The effect size from the analysis is the Kullback–Leibler divergence of P from the uniform distribution. It is extremely close to the value reported in the original paper (0.6225).

sn
#> 
#> ── sweater object ──────────────────────────────────────────────────────────────
#> Test type:  rnsb 
#> Effect size:  0.6228853
#> 
#> ── Functions ───────────────────────────────────────────────────────────────────
#> • `calculate_es()`: Calculate effect size
#> • `plot()`: Plot the bias of each individual word

Support for Quanteda Dictionaries

rnsb supports quanteda dictionaries as S_words. This support will be expanded to other methods later.

For example, newsmap_europe is an abridged dictionary from the package newsmap (Watanabe, 2018). The dictionary contains keywords of European countries and has two levels: regional level (e.g. Eastern Europe) and country level (e.g. Germany).

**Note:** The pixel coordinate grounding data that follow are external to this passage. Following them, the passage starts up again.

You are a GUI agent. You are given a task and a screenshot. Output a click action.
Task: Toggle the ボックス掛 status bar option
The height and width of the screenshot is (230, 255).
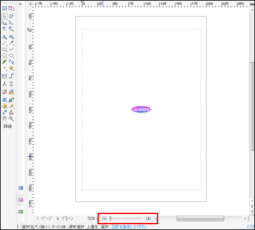[x=59, y=227]
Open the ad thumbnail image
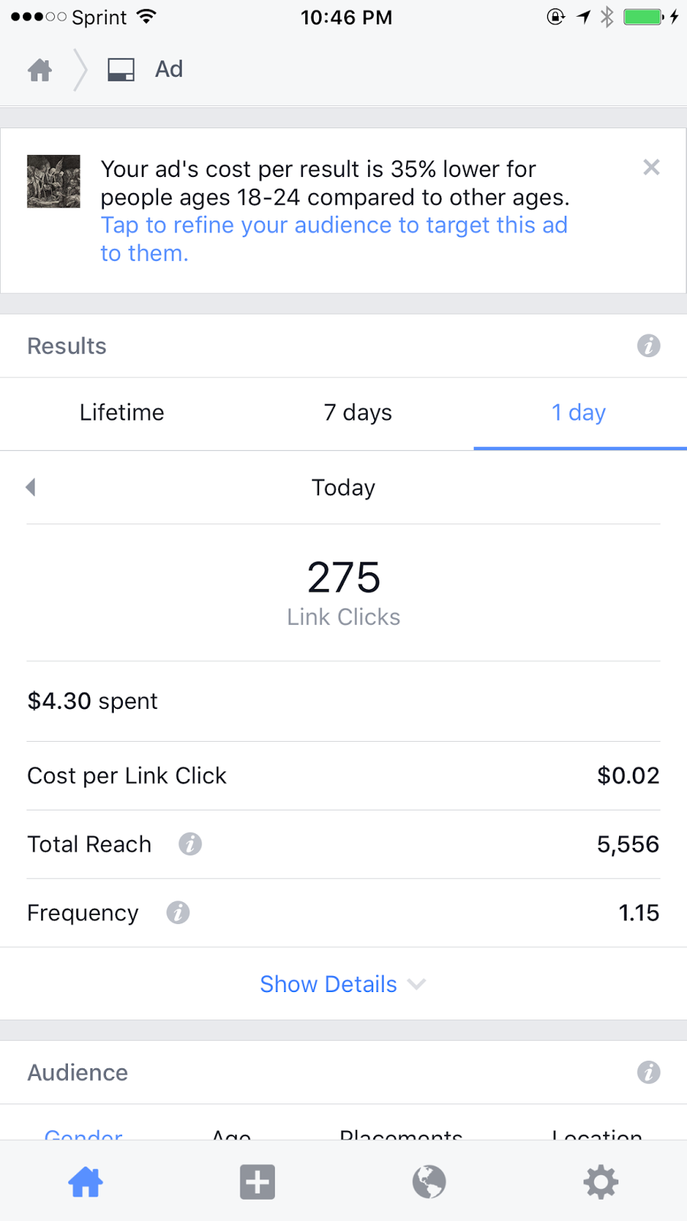 point(53,182)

load("tests/testdata/newsmap_europe.rda")
load("tests/testdata/dictionary_demo.rda")

require(quanteda)
#> Loading required package: quanteda
#> Package version: 3.3.1
#> Unicode version: 14.0
#> ICU version: 70.1
#> Parallel computing: 8 of 8 threads used.
#> See https://quanteda.io for tutorials and examples.
newsmap_europe
#> Dictionary object with 4 primary key entries and 2 nested levels.
#> - [EAST]:
#>   - [BG]:
#>     - bulgaria, bulgarian*, sofia
#>   - [BY]:
#>     - belarus, belarusian*, minsk
#>   - [CZ]:
#>     - czech republic, czech*, prague
#>   - [HU]:
#>     - hungary, hungarian*, budapest
#>   - [MD]:
#>     - moldova, moldovan*, chisinau
#>   - [PL]:
#>     - poland, polish, pole*, warsaw
#>   [ reached max_nkey ... 4 more keys ]
#> - [NORTH]:
#>   - [AX]:
#>     - aland islands, aland island*, alandish, mariehamn
#>   - [DK]:
#>     - denmark, danish, dane*, copenhagen
#>   - [EE]:
#>     - estonia, estonian*, tallinn
#>   - [FI]:
#>     - finland, finnish, finn*, helsinki
#>   - [FO]:
#>     - faeroe islands, faeroe island*, faroese*, torshavn
#>   - [GB]:
#>     - uk, united kingdom, britain, british, briton*, brit*, london
#>   [ reached max_nkey ... 10 more keys ]
#> - [SOUTH]:
#>   - [AD]:
#>     - andorra, andorran*
#>   - [AL]:
#>     - albania, albanian*, tirana
#>   - [BA]:
#>     - bosnia, bosnian*, bosnia and herzegovina, herzegovina, sarajevo
#>   - [ES]:
#>     - spain, spanish, spaniard*, madrid, barcelona
#>   - [GI]:
#>     - gibraltar, gibraltarian*, llanitos
#>   - [GR]:
#>     - greece, greek*, athens
#>   [ reached max_nkey ... 11 more keys ]
#> - [WEST]:
#>   - [AT]:
#>     - austria, austrian*, vienna
#>   - [BE]:
#>     - belgium, belgian*, brussels
#>   - [CH]:
#>     - switzerland, swiss*, zurich, bern
#>   - [DE]:
#>     - germany, german*, berlin, frankfurt
#>   - [FR]:
#>     - france, french*, paris
#>   - [LI]:
#>     - liechtenstein, liechtenstein*, vaduz
#>   [ reached max_nkey ... 3 more keys ]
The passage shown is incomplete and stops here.